**Exercise material:**

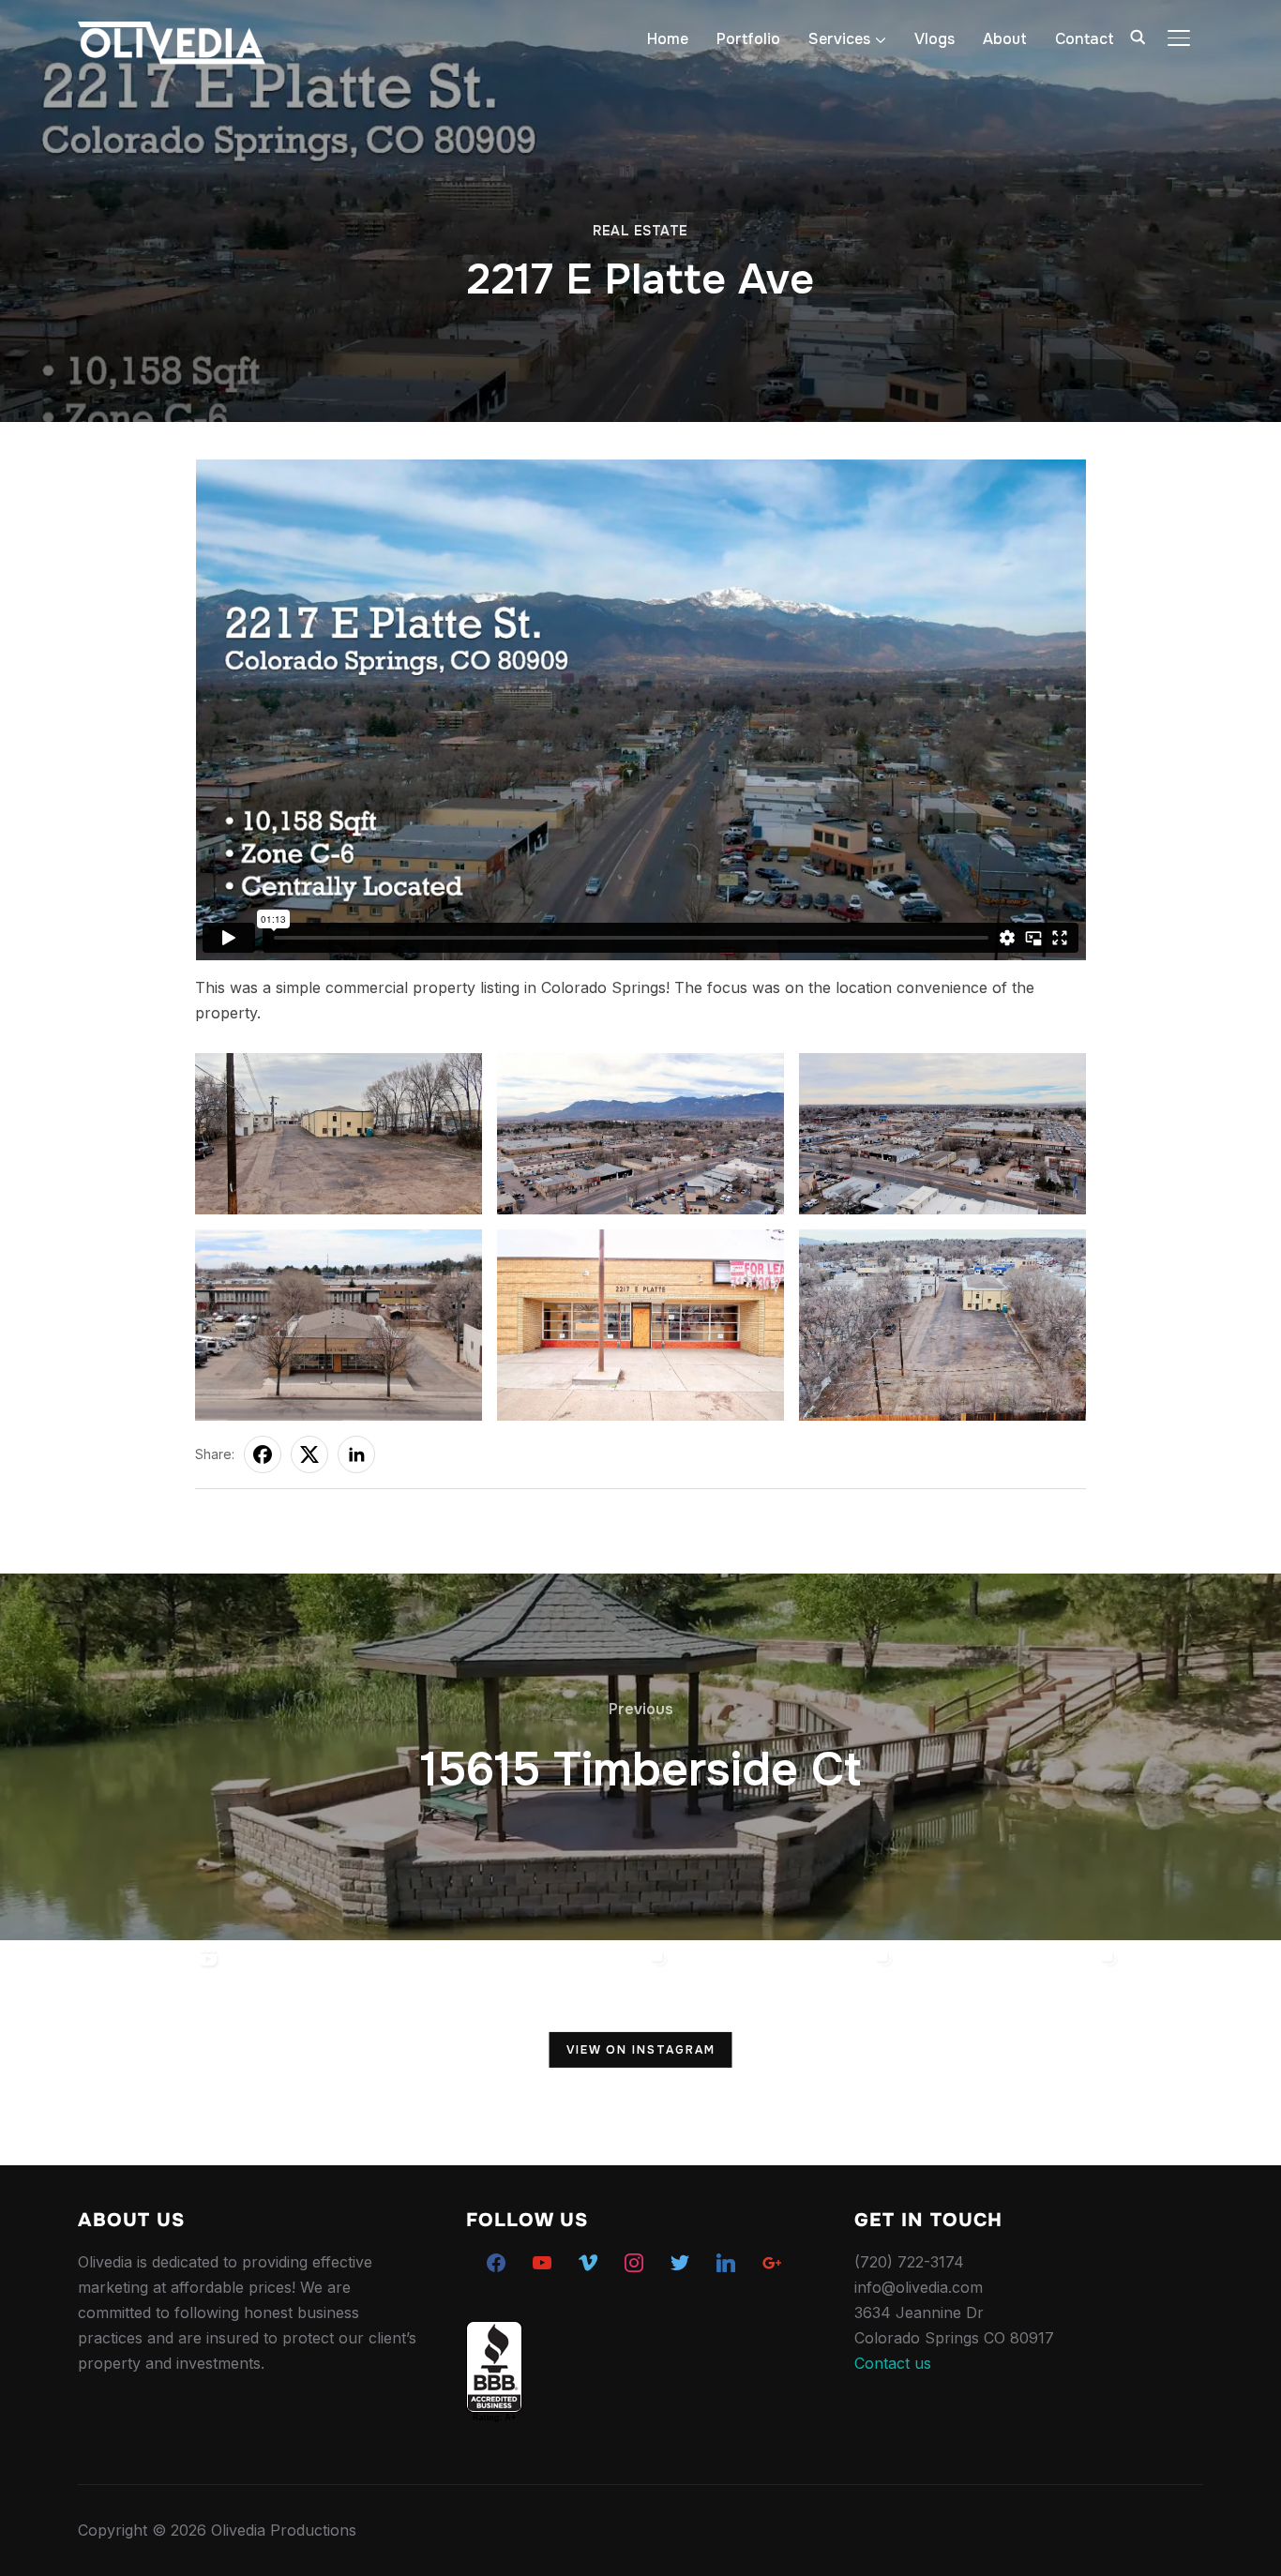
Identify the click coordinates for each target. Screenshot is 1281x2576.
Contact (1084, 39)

---

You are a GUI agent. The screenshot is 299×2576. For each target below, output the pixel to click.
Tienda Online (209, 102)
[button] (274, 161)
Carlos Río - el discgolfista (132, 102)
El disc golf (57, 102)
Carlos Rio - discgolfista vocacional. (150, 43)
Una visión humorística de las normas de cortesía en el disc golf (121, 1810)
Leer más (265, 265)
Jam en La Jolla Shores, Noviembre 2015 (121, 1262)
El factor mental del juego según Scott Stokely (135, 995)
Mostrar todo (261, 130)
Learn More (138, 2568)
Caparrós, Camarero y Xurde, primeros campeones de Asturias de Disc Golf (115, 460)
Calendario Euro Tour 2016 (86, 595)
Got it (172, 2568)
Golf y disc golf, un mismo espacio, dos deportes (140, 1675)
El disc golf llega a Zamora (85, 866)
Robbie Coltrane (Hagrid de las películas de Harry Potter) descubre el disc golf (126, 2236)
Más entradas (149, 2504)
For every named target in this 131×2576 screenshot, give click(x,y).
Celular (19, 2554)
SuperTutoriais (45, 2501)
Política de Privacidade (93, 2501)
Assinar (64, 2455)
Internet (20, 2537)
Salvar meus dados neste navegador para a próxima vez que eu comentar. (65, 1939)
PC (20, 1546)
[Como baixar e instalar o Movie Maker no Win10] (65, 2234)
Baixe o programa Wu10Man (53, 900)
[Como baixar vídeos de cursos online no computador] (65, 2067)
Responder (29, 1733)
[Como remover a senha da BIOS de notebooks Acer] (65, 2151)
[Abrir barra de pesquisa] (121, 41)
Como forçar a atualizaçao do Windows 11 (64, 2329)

...

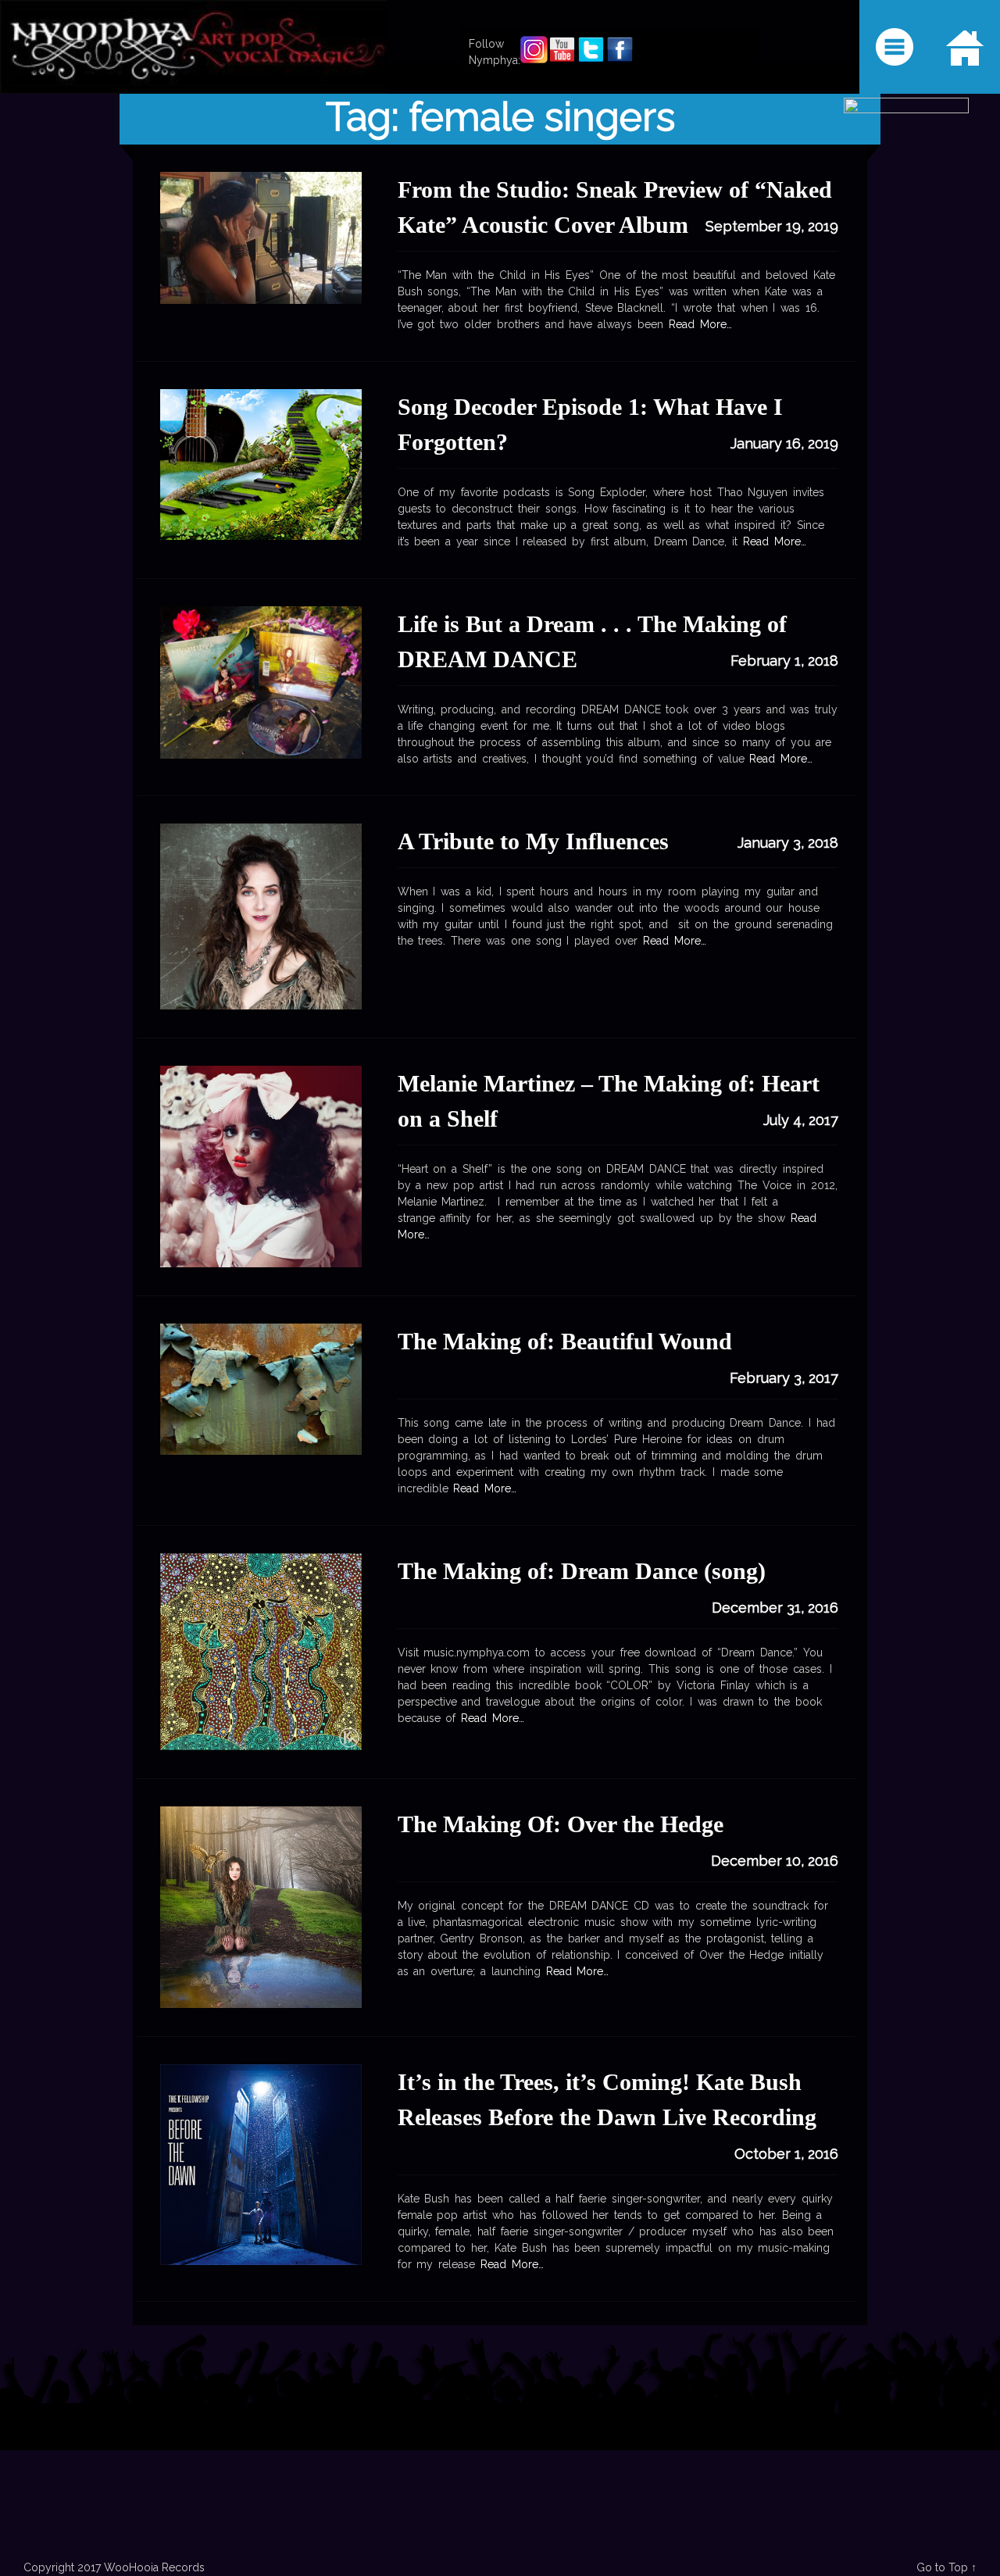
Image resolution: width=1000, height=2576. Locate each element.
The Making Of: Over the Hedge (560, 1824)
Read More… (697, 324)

**Task requirements:**
Copy back the listing above exactly, but only from the line with "Identify the click" through the line with "Contact (1084, 39)", both ends included.

**Solution for this exercise:**
Identify the click coordinates for each target. Screenshot is 1281x2576.
Contact (1084, 39)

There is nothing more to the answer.